XI. GUIDED EVOLUTION: SCIENCE-FAITH TRADITION
The essay locates itself squarely in the tradition of the Lahore Ahmadiyya Movement and of Maulana Muhammad Ali, whose pioneering 1917 English translation and commentary (praised by Marmaduke Pickthall and a model for later Muslim translators) read the Quran as harmonious with reason and natural process—and who rendered Q 32:7 as “Who made beautiful everything that He created,” explicitly tying the beautified creation to the Beautiful Names. Ahmadiyya
Guided (theistic) evolution affirms, with Darwin, that species change over time through natural processes; it denies that those processes are blind, purposeless, or aesthetically indifferent. The Quran supplies the framework: “Our Lord is He who gave everything its form and then guided it [hadā]” (20:50)—where the verb of guidance is theologically decisive; “He created you in stages” (71:14); and “God germinated you from the earth like a plant” (71:17). Shah’s synthesis: “God set the initial conditions and laws of nature — and perhaps influences mutations or environmental pressures in subtle ways — so that evolution achieves His intended designs… evolution is real, but it is ultimately God’s method of creation.”

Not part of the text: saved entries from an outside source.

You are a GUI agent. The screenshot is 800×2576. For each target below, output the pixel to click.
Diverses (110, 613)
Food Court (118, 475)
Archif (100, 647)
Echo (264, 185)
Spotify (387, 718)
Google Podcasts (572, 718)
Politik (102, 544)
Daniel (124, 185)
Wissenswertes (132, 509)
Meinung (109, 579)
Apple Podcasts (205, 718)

The convergence of distinguished scientists strengthens the case without resting on a god-of-the-gaps. Francis Collins, who led the Human Genome Project, called evolution “an incredibly elegant, remarkably beautiful way to conduct that marvelous act of creation” and coined BioLogos—life (bios) through the Word (logos). Simon Conway Morris’s research on convergent evolution—camera eyes arising independently in vertebrates and cephalopods, echolocation in bats and dolphins—shows life repeatedly “navigat[ing] to a single solution,” as if toward attractors that channel the process. Butterfly beauty, on this reading, is precisely such an attractor: a destination the guided process was always going to reach, because the universe is, in Wallace’s words, the expression of “creative power, directive mind and ultimate purpose.”